Fun stuff to read. Like a Mafia story. Now,
read my analysis back in 2005.
On December 6, 2004, Intel’s Otellini emailed Intel’s Dell account representative about his concern that Dell would defect to AMD: “I had the analysts dinner tonight. One of the analysts … said he talked with Kevin [Rollins] today and Kevin told him it was ‘inevitable’ that Dell would use Opteron…” The next day, the Intel executive promptly forwarded this email onto Dell’s lead negotiator with a plea for help in securing “incremental support” for Dell. Hours
later, Dell’s lead negotiator emailed back that Michael Dell was on board: “Sitting in the car
right next to msd [Michael Dell] as I type. He’s aligned. I’ll get with kbr [Kevin Rollins] when I
return. I’m positive that incremental mcp will get kbr aligned.…”
117. Later in the day, Intel’s negotiator wrote that “we’ve made a lot of progress in the
last couple of months – you guys had a ton to do w/it!! … I’m struggling finding the incremental
meet comp exposure .... I need some help here …”. Dell’s lead negotiator emailed back: “This is
really easy. MSD [Michael Dell] wants $400M more. I’ve been trying to figure out the
structure…”
118. Three days later, on Dec. 10, 2004, Intel’s Dell account representative submitted
the “list of meet comp terms” for internal approvals at Intel which “assumes we can negotiate
[Dell] down to $300M.” In exchange, the first item on the term list expressed Dell’s
commitment to “Maintain CPU and Chipset MSS [market segment share] --- Commitment to ‘05 roadmap.” In other words, what the payments bought was Dell’s commitment to “maintain”
exclusivity. Intel’s Dell account representative emphasized that “there is no middle ground ...
we either keep them emotionally or pull back the majority of our support….”
In fact, Intel’s payments to Dell shot upward, roughly doubling in less than one
year.
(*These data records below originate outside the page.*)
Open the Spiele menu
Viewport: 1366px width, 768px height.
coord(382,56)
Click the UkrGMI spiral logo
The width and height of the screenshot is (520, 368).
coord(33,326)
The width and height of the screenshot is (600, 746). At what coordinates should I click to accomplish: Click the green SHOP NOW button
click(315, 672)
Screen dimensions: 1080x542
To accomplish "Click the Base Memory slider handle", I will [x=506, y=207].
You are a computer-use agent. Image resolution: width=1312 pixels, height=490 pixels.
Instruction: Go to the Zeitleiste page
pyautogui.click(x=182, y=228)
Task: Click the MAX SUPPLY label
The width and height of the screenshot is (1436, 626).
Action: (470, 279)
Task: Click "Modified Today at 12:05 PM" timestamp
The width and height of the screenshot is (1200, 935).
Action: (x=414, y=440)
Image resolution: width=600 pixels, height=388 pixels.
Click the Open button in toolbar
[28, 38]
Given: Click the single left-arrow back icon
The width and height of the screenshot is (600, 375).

Under these circumstances, Dell did not launch AMD-based products at that time.
According to a wire service report dated from Phoenix Feb. 23, 2005: “Dell Inc. has renewed
confidence in Intel Corp. as its sole supplier of microprocessor chips and is no longer seriously
considering rival Advanced Micro Devices Inc. as an alternative supplier, Dell’s chief executive
said … ‘That’s looking like “No”,’ Rollins said of Dell’s decision not to use AMD. ‘For a while
it was looking like “Yes”.’”
In one internal Intel email, an Intel executive imagined the following response by
Dell’s lead negotiator to Intel’s attempts to sell Dell more high-end server CPUs: “[I]f I was
[him], here is how I would respond: ‘I am losing [expletive deleted] mss [market segment share]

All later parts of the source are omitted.